Mientras comíamos le dije a mi marido:

- Con el día tan malo que hace, lo mejor sería ir al cine. Dan una película buena aquí cerca.

- ¿Qué película? Contestó él.

- Los amores de Suzanna Andler, es una adaptación de una obra de Marguerite Duras.

- No me apetece mucho salir con ese tiempo. De que va la película? Me preguntó.

- Te cuento de que se trata: la protagonista es una mujer burguesa de unos cuarenta años que no sabe qué hacer, o dejar al marido rico, que le pone cuernos, o quedarse con su amante en la costa Azul, todo eso sucede en una casa a orillas del mar, en los años sesenta.

- No me acaba de convencer.

- Pues voy a ir sola, le dije.

A media tarde salí de casa con un paraguas bastante grande. Hice apenas dos pasos y enseguida empezó a caer tanta agua que no sabía si ir hacia adelante o hacia atrás. El cine estaba a dos cuadras de casa y pensé que si corría llegaría pronto. Pero el chubasco cada vez era más intenso y no conté con que el agua se me iba calando dentro de las botas.
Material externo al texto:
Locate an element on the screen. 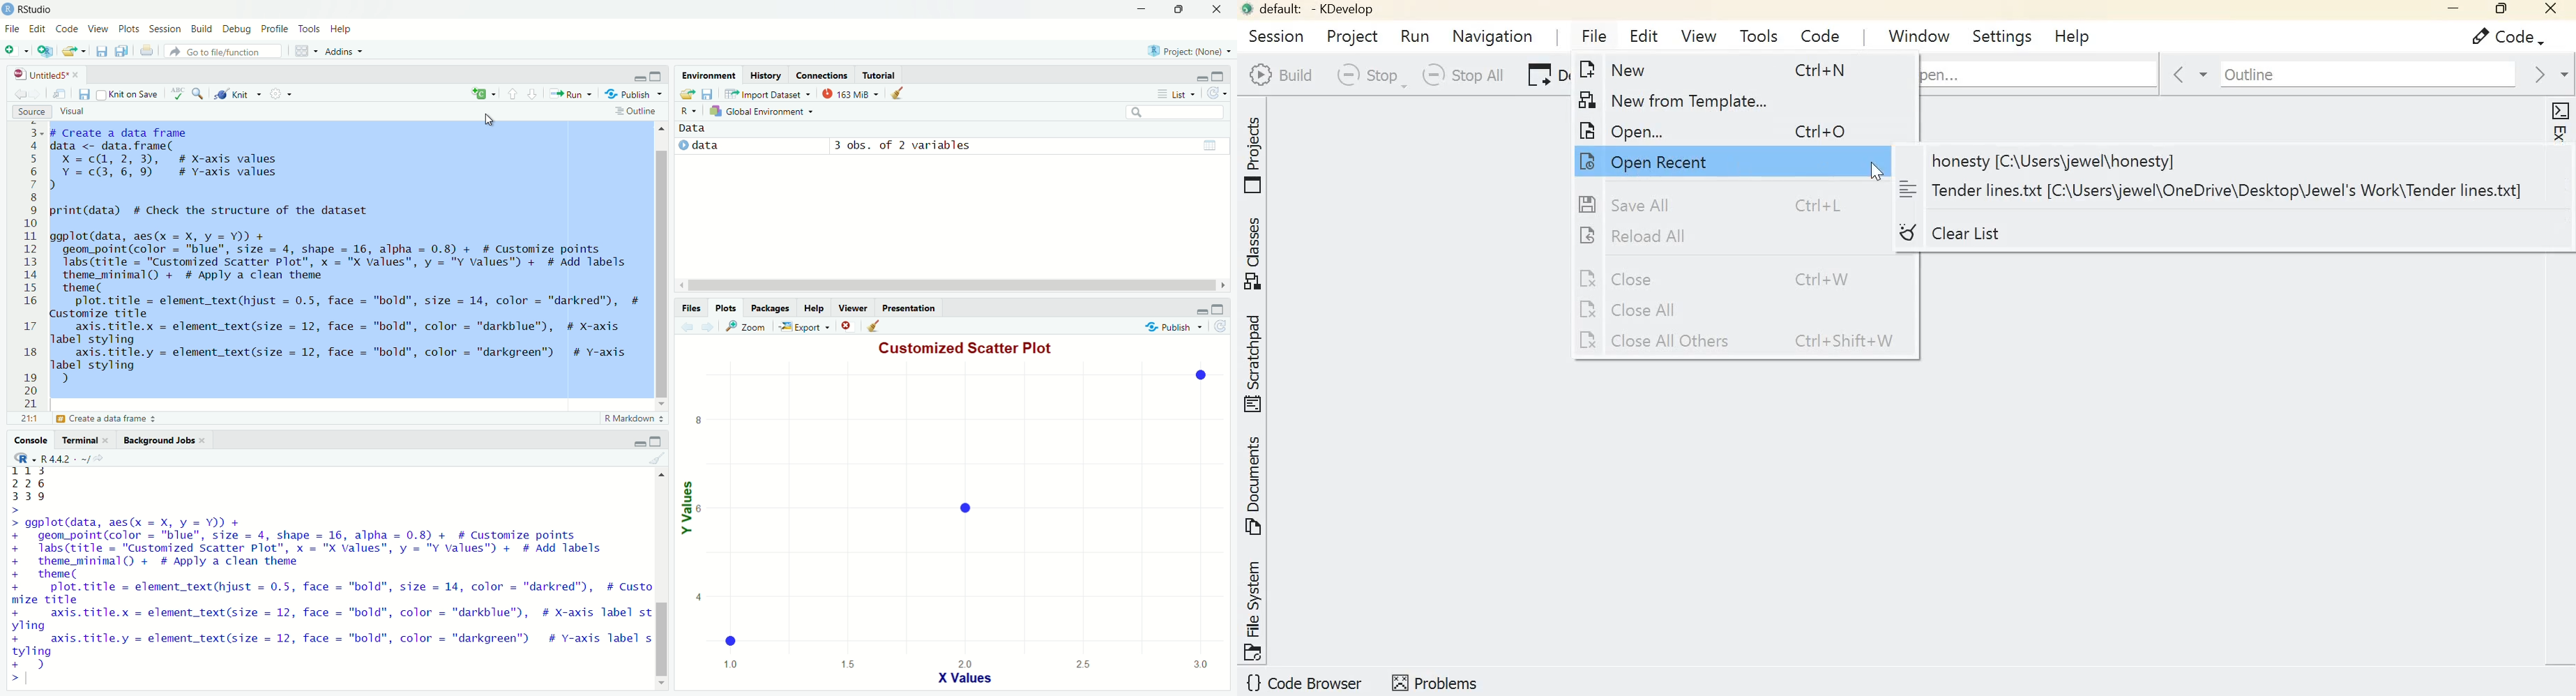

Llegué al cine chorreando. El anorak me había abrigado y protegido bien de la lluvia, pero tenía los pantalones y los pies mojados.

Dejé el paraguas en un paragüero y saqué la entrada. Entré en la sala mientras apagaban las luces, me senté en una butaca alejada de los pocos espectadores que había y me descalcé. Me saqué también los calcetines y las plantillas ortopédicas de lo mojados que estaban. Con pañuelos de papel intenté secar la suela interna de las botas y las plantillas. Con mi gorra de lana, me sequé bien los pies y me los froté para calentármelos.

Empezó la película y me concentré en ella, pero de vez en cuando, tuve que apoyar los pies en la butaca de enfrente para que no se me congelaran. Me gustó la película y disfruté siguiendo la encrucijada en que se hallaba la protagonista.

Cuando salí del cine había parado de llover. Entrando en el portal de casa, divisé a Camilo y a las gemelas que doblaban la esquina. Me fijé en que los tres sonreían satisfechos con sus abrigos nuevos de lana casentino.